(Items from a data source)
--------------------------------------------------
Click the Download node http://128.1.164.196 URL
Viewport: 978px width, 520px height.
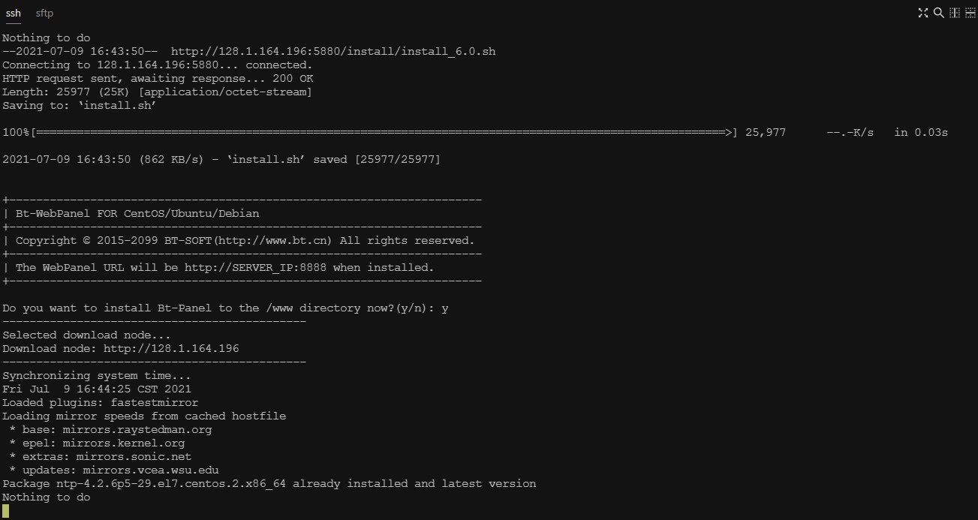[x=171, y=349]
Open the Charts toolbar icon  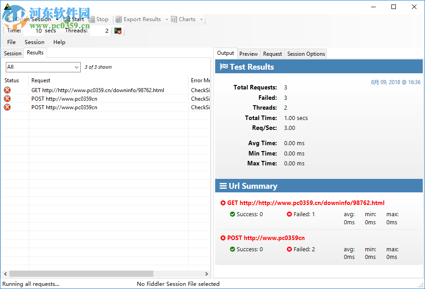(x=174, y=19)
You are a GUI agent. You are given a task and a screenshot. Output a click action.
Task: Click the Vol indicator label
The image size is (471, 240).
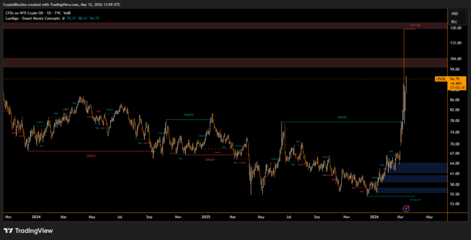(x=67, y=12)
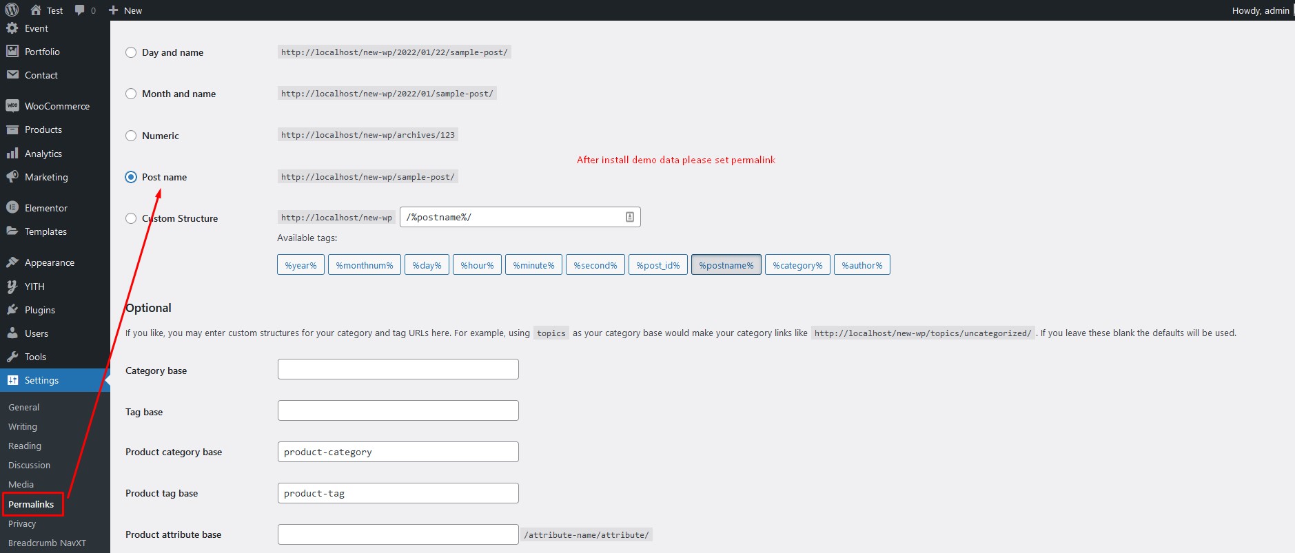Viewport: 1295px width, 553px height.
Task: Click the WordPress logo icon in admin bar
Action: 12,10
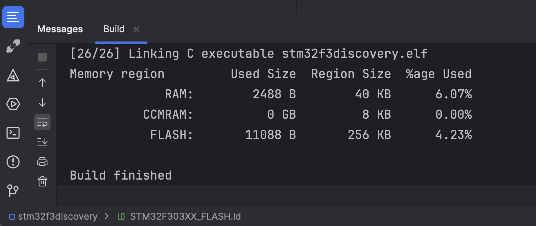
--------------------------------------------------
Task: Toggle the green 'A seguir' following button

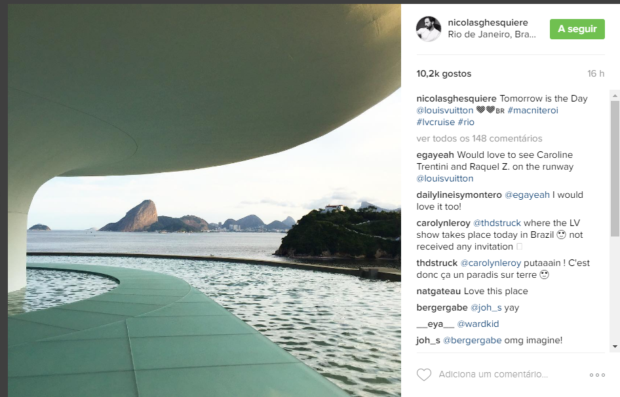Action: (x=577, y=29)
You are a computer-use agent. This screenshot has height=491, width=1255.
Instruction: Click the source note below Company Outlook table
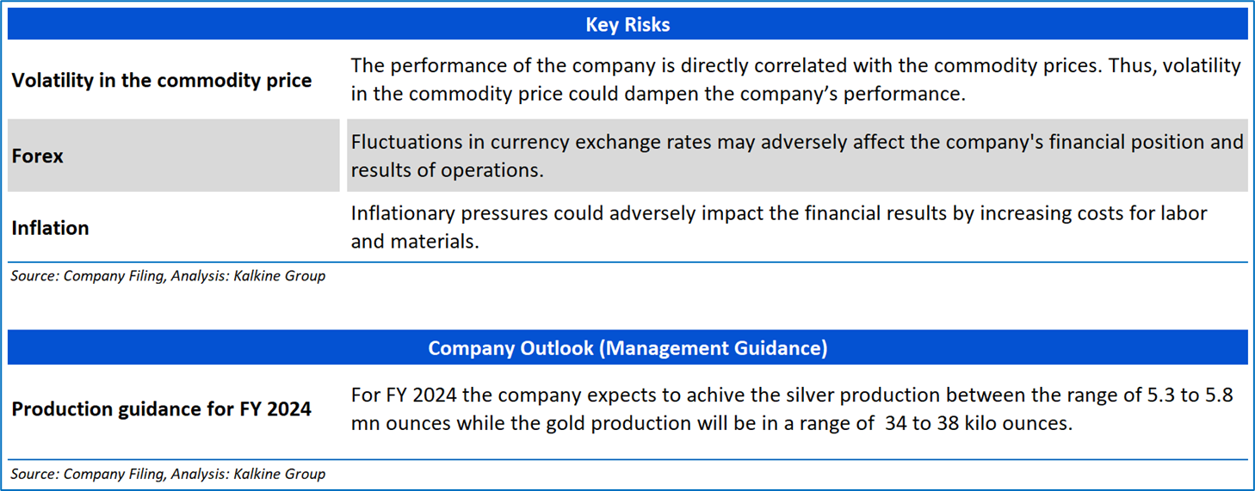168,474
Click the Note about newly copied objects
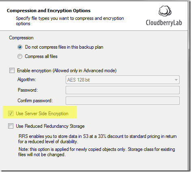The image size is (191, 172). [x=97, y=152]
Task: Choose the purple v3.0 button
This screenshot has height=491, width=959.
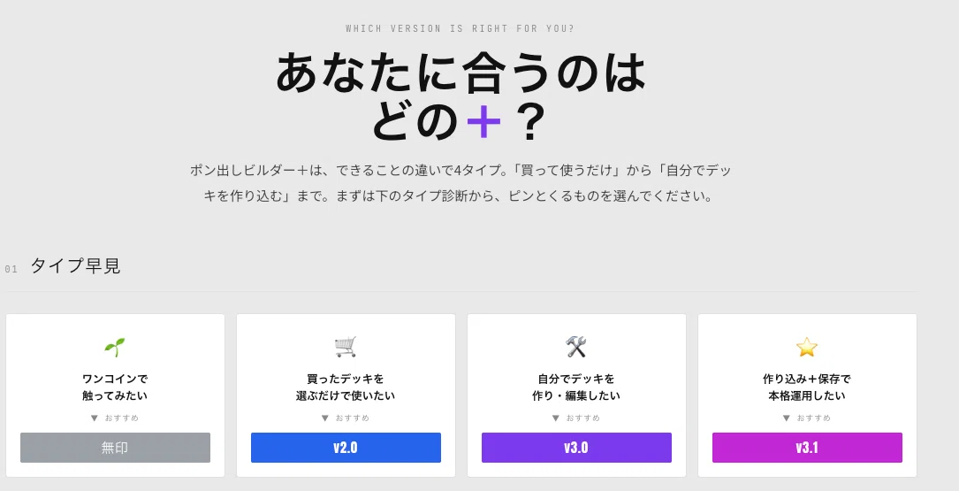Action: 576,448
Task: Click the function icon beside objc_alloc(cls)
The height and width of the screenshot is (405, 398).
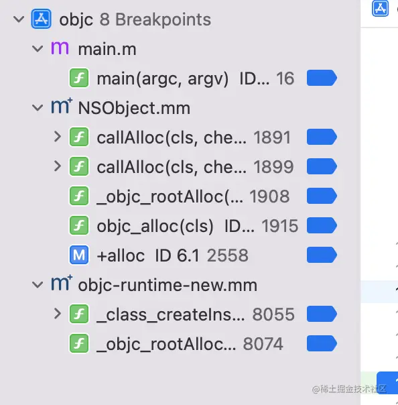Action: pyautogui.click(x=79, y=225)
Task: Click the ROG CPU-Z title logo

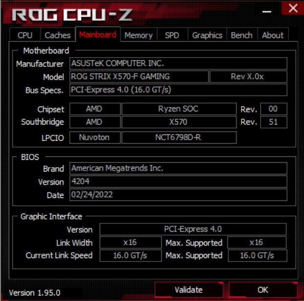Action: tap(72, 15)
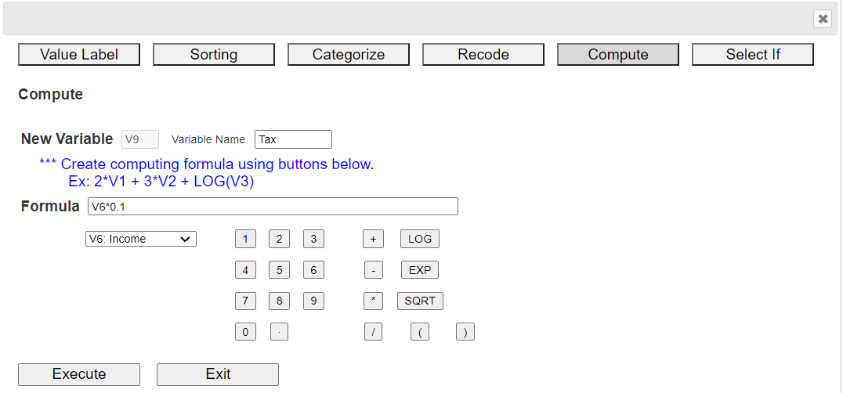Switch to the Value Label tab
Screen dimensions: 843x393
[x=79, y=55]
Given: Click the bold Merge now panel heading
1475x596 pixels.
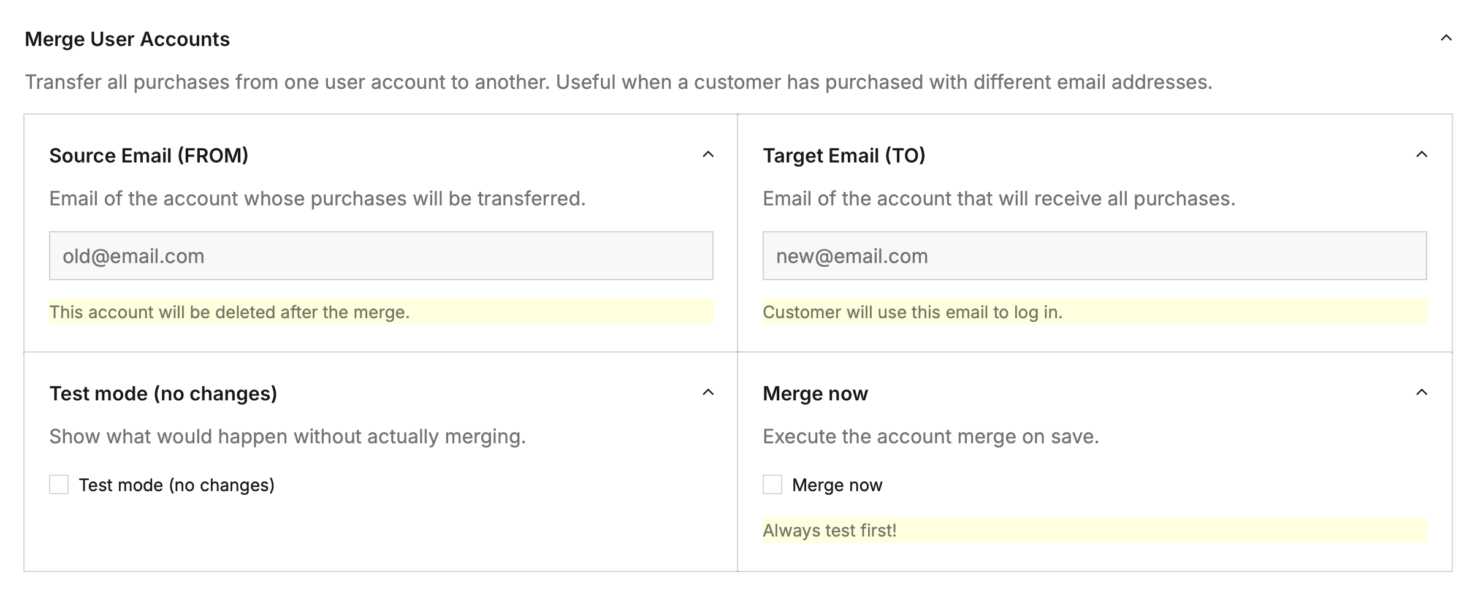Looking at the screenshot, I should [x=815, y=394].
--------------------------------------------------
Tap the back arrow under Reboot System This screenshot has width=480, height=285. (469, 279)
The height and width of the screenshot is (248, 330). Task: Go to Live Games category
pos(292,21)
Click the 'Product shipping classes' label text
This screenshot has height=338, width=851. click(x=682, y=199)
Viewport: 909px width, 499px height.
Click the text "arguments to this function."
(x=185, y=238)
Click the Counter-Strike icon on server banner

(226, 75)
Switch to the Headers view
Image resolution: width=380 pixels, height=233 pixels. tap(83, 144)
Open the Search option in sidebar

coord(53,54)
--------------------------------------------------
A complete answer gives every line of the records holding "agent".

You are a GUI agent. You are given a task and a screenshot. Output a click action.
You are a computer-use agent. This screenshot has height=491, width=1255.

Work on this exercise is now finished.